_Task_
The answer must be the complete listing, reproduced exactly.

_Source data_
────────────────────

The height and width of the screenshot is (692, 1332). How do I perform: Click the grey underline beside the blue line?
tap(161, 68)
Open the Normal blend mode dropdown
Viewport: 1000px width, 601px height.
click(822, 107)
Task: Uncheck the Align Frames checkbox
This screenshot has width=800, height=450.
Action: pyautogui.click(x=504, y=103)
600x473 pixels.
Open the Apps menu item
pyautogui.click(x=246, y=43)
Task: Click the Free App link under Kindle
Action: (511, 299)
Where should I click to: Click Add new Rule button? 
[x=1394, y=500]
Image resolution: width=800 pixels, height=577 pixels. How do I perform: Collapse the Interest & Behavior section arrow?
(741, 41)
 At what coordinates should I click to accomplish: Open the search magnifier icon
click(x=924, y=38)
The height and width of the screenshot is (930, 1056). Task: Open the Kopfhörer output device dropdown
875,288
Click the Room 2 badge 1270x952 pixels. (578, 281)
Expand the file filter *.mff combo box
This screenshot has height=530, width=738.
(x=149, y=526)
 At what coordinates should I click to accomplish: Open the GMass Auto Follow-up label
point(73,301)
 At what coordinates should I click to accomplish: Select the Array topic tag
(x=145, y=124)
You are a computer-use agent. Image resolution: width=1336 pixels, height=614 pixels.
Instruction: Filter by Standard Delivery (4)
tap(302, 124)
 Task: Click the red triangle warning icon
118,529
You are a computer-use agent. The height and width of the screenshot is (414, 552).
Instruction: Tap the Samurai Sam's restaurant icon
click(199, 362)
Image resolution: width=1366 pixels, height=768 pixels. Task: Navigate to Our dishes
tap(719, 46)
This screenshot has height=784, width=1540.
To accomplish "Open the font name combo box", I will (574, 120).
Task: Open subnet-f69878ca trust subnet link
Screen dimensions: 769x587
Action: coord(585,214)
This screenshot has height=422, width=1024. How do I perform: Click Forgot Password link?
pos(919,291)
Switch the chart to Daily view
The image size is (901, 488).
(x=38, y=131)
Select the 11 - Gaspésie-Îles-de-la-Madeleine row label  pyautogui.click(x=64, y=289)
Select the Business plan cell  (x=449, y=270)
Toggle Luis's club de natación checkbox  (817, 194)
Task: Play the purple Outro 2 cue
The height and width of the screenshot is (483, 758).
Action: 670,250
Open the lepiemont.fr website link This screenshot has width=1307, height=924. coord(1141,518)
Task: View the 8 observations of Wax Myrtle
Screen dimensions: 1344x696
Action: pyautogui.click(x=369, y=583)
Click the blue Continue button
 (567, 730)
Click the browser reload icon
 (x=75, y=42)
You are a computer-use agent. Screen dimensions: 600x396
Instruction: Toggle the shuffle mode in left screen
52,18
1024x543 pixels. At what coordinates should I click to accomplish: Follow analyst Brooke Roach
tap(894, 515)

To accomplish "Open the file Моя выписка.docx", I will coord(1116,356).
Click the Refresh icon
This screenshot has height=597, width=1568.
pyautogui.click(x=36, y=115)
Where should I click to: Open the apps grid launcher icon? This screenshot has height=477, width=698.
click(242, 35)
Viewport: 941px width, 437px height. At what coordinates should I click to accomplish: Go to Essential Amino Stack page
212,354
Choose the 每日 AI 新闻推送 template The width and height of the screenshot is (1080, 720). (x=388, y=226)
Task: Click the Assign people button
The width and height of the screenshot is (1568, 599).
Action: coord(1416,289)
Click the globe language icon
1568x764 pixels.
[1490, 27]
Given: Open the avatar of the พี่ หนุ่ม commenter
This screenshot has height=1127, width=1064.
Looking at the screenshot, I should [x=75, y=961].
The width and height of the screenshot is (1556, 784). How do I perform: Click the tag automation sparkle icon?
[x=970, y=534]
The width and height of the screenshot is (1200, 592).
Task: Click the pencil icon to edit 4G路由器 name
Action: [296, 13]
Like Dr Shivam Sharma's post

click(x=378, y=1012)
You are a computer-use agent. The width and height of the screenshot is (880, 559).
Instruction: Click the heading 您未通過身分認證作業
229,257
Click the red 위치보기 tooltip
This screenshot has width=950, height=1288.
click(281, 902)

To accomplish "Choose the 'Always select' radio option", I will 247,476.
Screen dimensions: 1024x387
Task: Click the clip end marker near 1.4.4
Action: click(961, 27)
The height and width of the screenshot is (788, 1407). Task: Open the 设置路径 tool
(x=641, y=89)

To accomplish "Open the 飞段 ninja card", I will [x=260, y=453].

────────────────────

_Written solution_
The height and width of the screenshot is (692, 1332). How do I perform: Click the grey underline beside the blue line?
tap(161, 68)
Open the Normal blend mode dropdown
Viewport: 1000px width, 601px height.
click(822, 107)
Task: Uncheck the Align Frames checkbox
This screenshot has width=800, height=450.
Action: pyautogui.click(x=504, y=103)
600x473 pixels.
Open the Apps menu item
pyautogui.click(x=246, y=43)
Task: Click the Free App link under Kindle
Action: (511, 299)
Where should I click to: Click Add new Rule button? 
[x=1394, y=500]
Image resolution: width=800 pixels, height=577 pixels. How do I perform: Collapse the Interest & Behavior section arrow?
(741, 41)
 At what coordinates should I click to accomplish: Open the search magnifier icon
click(x=924, y=38)
The height and width of the screenshot is (930, 1056). Task: Open the Kopfhörer output device dropdown
875,288
Click the Room 2 badge 1270x952 pixels. (578, 281)
Expand the file filter *.mff combo box
This screenshot has height=530, width=738.
(x=149, y=526)
 At what coordinates should I click to accomplish: Open the GMass Auto Follow-up label
point(73,301)
 At what coordinates should I click to accomplish: Select the Array topic tag
(x=145, y=124)
You are a computer-use agent. Image resolution: width=1336 pixels, height=614 pixels.
Instruction: Filter by Standard Delivery (4)
tap(302, 124)
 Task: Click the red triangle warning icon
118,529
You are a computer-use agent. The height and width of the screenshot is (414, 552).
Instruction: Tap the Samurai Sam's restaurant icon
click(199, 362)
Image resolution: width=1366 pixels, height=768 pixels. Task: Navigate to Our dishes
tap(719, 46)
This screenshot has height=784, width=1540.
To accomplish "Open the font name combo box", I will (574, 120).
Task: Open subnet-f69878ca trust subnet link
Screen dimensions: 769x587
Action: coord(585,214)
This screenshot has height=422, width=1024. How do I perform: Click Forgot Password link?
pos(919,291)
Switch the chart to Daily view
The image size is (901, 488).
(x=38, y=131)
Select the 11 - Gaspésie-Îles-de-la-Madeleine row label  pyautogui.click(x=64, y=289)
Select the Business plan cell  (x=449, y=270)
Toggle Luis's club de natación checkbox  (817, 194)
Task: Play the purple Outro 2 cue
The height and width of the screenshot is (483, 758).
Action: 670,250
Open the lepiemont.fr website link This screenshot has width=1307, height=924. coord(1141,518)
Task: View the 8 observations of Wax Myrtle
Screen dimensions: 1344x696
Action: pyautogui.click(x=369, y=583)
Click the blue Continue button
 (567, 730)
Click the browser reload icon
 (x=75, y=42)
You are a computer-use agent. Screen dimensions: 600x396
Instruction: Toggle the shuffle mode in left screen
52,18
1024x543 pixels. At what coordinates should I click to accomplish: Follow analyst Brooke Roach
tap(894, 515)

To accomplish "Open the file Моя выписка.docx", I will coord(1116,356).
Click the Refresh icon
This screenshot has height=597, width=1568.
pyautogui.click(x=36, y=115)
Where should I click to: Open the apps grid launcher icon? This screenshot has height=477, width=698.
click(242, 35)
Viewport: 941px width, 437px height. At what coordinates should I click to accomplish: Go to Essential Amino Stack page
212,354
Choose the 每日 AI 新闻推送 template The width and height of the screenshot is (1080, 720). (x=388, y=226)
Task: Click the Assign people button
The width and height of the screenshot is (1568, 599).
Action: coord(1416,289)
Click the globe language icon
1568x764 pixels.
[1490, 27]
Given: Open the avatar of the พี่ หนุ่ม commenter
This screenshot has height=1127, width=1064.
Looking at the screenshot, I should [x=75, y=961].
The width and height of the screenshot is (1556, 784). How do I perform: Click the tag automation sparkle icon?
[x=970, y=534]
The width and height of the screenshot is (1200, 592).
Task: Click the pencil icon to edit 4G路由器 name
Action: [296, 13]
Like Dr Shivam Sharma's post

click(x=378, y=1012)
You are a computer-use agent. The width and height of the screenshot is (880, 559).
Instruction: Click the heading 您未通過身分認證作業
229,257
Click the red 위치보기 tooltip
This screenshot has width=950, height=1288.
click(281, 902)

To accomplish "Choose the 'Always select' radio option", I will 247,476.
Screen dimensions: 1024x387
Task: Click the clip end marker near 1.4.4
Action: click(961, 27)
The height and width of the screenshot is (788, 1407). Task: Open the 设置路径 tool
(x=641, y=89)

To accomplish "Open the 飞段 ninja card", I will [x=260, y=453].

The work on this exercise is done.